Fine-Tuning, RAG, or Prompting, A Framework From Failure Modes

Pull-quote: “Choose the intervention by the failure mode, not by the fashion. Every one of these techniques fixes a specific kind of wrong.”
Why this matters
“Should we fine-tune?” is the most common first question from teams adopting LLMs, and it is almost always the wrong one. Fine-tuning, retrieval, and prompting are not competing philosophies; they are repairs for different defects. The right way to choose is to diagnose how the system is failing, then apply the intervention that fixes that failure, because each technique fixes exactly one kind of wrong and quietly makes some other dimension worse.
Diagnose first
Observed failure First intervention
──────────────── ──────────────────
Doesn't know the facts ──────► Retrieval (RAG)
(missing, stale, private
knowledge)
Prompting: examples,
Knows it, says it wrong ──────► output contract; light
(format, tone, style) tuning if prompts plateau
Reasons about it badly ──────► Better model, or decompose
(wrong approach, bad logic) the task into checkable steps
Right but too slow / costly ──────► Distill or fine-tune a
smaller model on the
validated behavior
The mapping earns its keep in what it rules out. Fine-tuning does not reliably inject facts; a model tuned on your product docs still hallucinates the details it half-absorbed, while retrieval quotes them.

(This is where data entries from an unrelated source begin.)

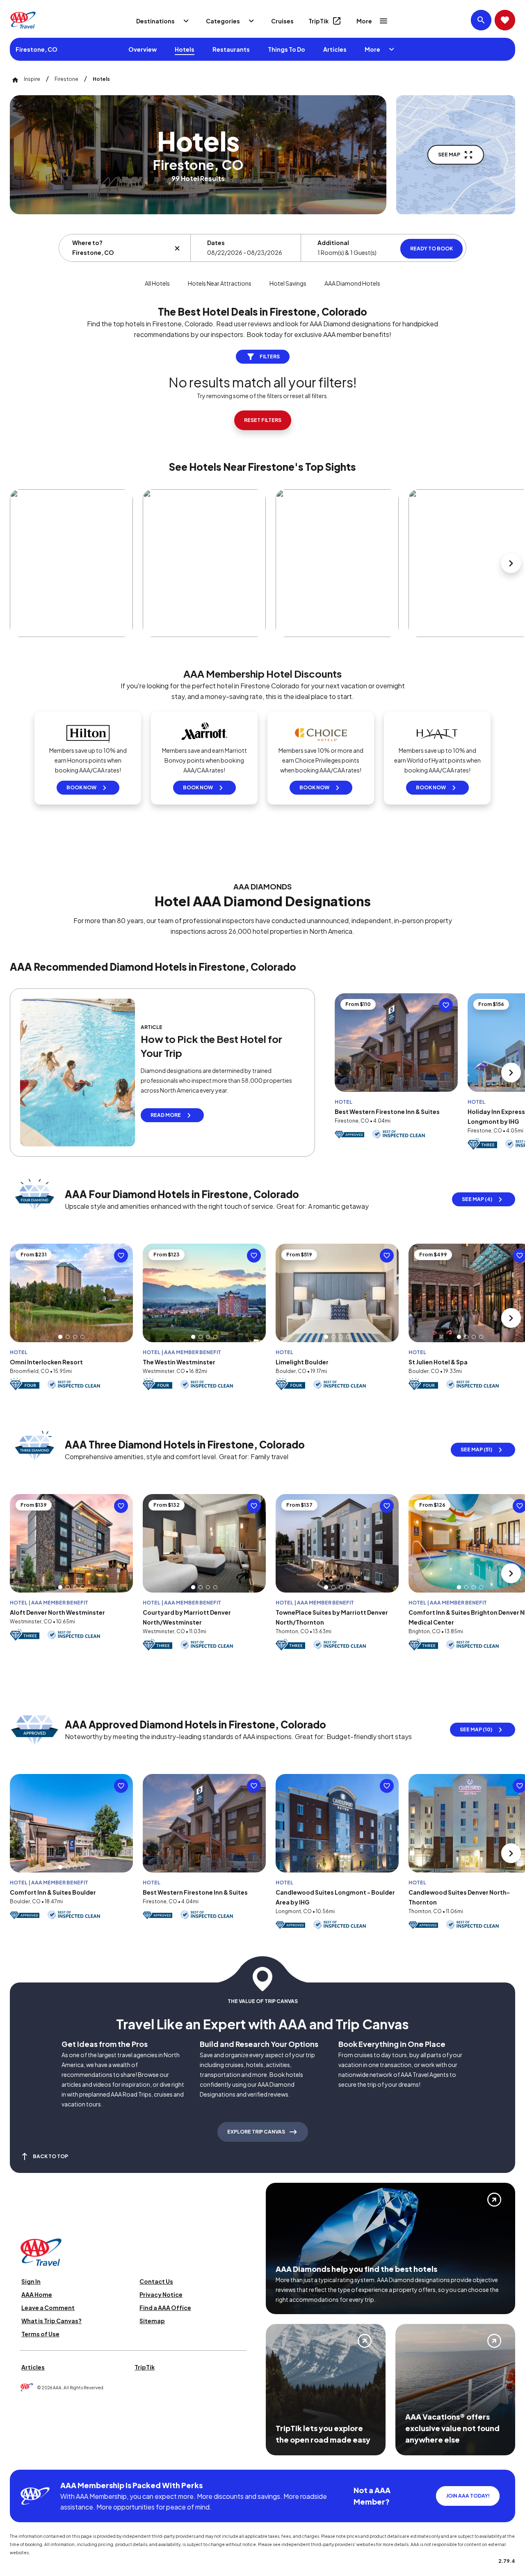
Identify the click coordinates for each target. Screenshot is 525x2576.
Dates (216, 242)
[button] (60, 1337)
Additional (333, 242)
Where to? (87, 242)
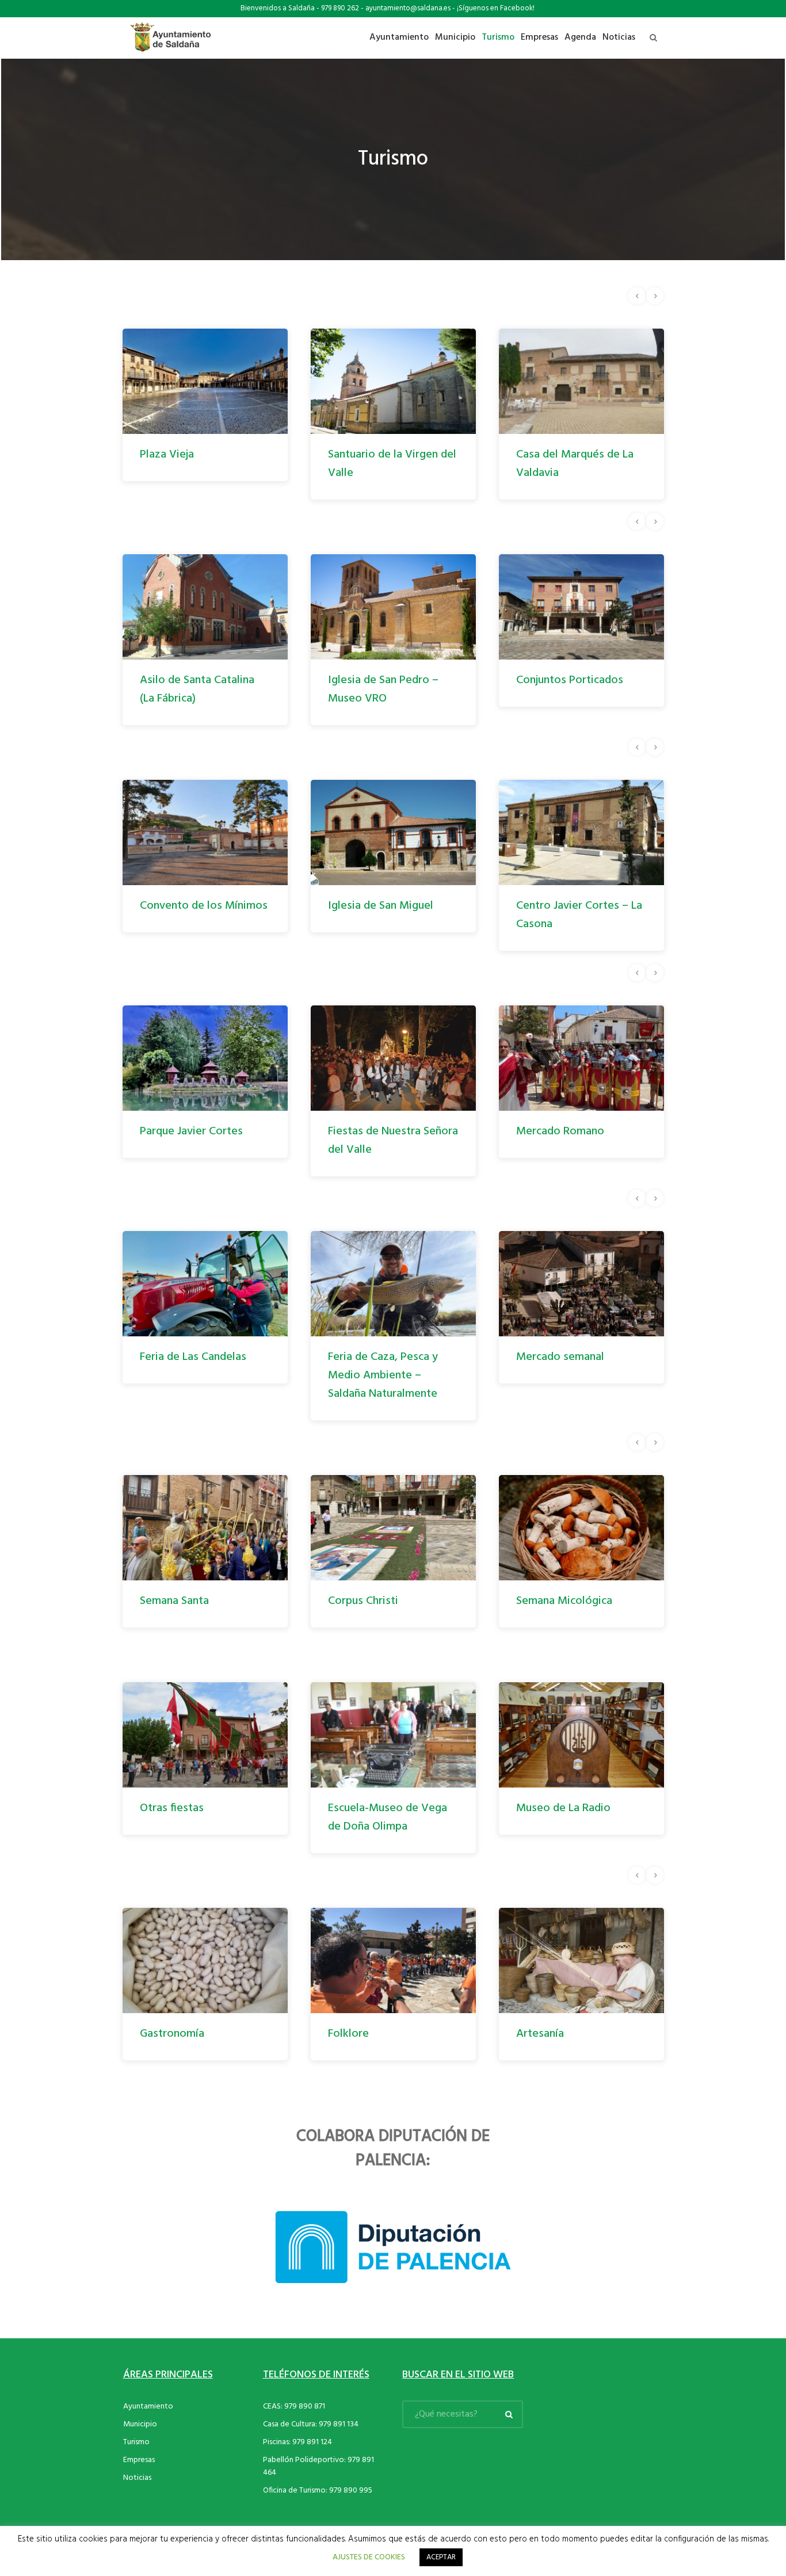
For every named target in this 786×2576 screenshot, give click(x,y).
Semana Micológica (376, 1601)
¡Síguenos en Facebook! (496, 8)
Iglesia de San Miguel (192, 906)
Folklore (160, 2070)
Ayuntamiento (148, 2443)
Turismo (136, 2479)
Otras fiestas (172, 1845)
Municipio (140, 2461)
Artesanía (352, 2070)
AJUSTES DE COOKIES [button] (369, 2557)
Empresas (139, 2496)
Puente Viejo (548, 680)
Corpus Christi (175, 1601)
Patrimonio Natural (563, 2070)
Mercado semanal (372, 1357)
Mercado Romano (372, 1131)
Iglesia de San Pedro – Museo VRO (195, 689)
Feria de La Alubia (560, 1131)
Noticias (137, 2514)
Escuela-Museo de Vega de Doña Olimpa (387, 1854)
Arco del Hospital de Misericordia (567, 915)
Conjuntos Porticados (381, 680)
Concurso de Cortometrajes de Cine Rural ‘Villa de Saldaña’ (572, 1619)
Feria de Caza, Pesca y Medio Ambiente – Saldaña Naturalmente (195, 1375)
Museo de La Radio (563, 1845)
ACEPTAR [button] (441, 2557)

Retrieval does not fix reasoning; handing a confused model more documents produces confusion with citations. And no prompt fixes a capability the base model lacks; past a point, prompt iteration on a reasoning failure is negotiating with the wrong model.
The honest cost table
Technique choice is a total-cost decision, and the costs that matter are the recurring ones:
| Prompting | RAG | Fine-tuning | |
|---|---|---|---|
| Upfront cost | Hours to days | Weeks: corpus, chunking, index, eval | Weeks: data curation dominates |
| Recurring burden | Prompt regression suite | Corpus freshness pipeline, retrieval eval, index ops | Re-train on every base-model change; drift monitoring |
| Knowledge updates | Edit text, redeploy | Re-index the document | Full retraining cycle |
| Skill required | Every engineer | Data + search engineering | ML engineering + labeled data |
| Failure visibility | High: read the prompt | Medium: inspect retrieved set | Low: behavior baked into weights |
Two lines deserve emphasis. Re-train on every base-model change is the tax most teams discover late: the tuned checkpoint anchors you to a base model whose successors keep arriving, and each migration repeats the training and evaluation cycle. And failure visibility is why prompting and RAG dominate in regulated settings: you can audit a prompt and a retrieved set; you cannot audit a weight delta. It is also why governed deployments tend to route inference to a managed foundation-model endpoint inside their own platform rather than to custom-tuned weights. Governance prefers the interventions it can inspect.
The order of operations
In practice the framework collapses to a sequence. Prompt first, and take it seriously: a versioned prompt with good examples and a schema-enforced output contract resolves more production failures than teams expect. Add retrieval when the failures are factual. Reach for tuning last, when the behavior is validated and stable and the motive is economic: compressing a proven workflow into a smaller, faster model. Tuning as an aspiration, before the behavior exists, fails on data you do not yet have.
Closing
Fine-tuning, RAG, and prompting are answers to different questions: what should the model know, how should it behave, and what does that behavior cost to run. Diagnose the failure mode before choosing, price the recurring burden rather than the demo, and escalate in order of reversibility: prompt, then retrieve, then tune. The cheapest intervention that fixes the observed failure is the correct one, every time.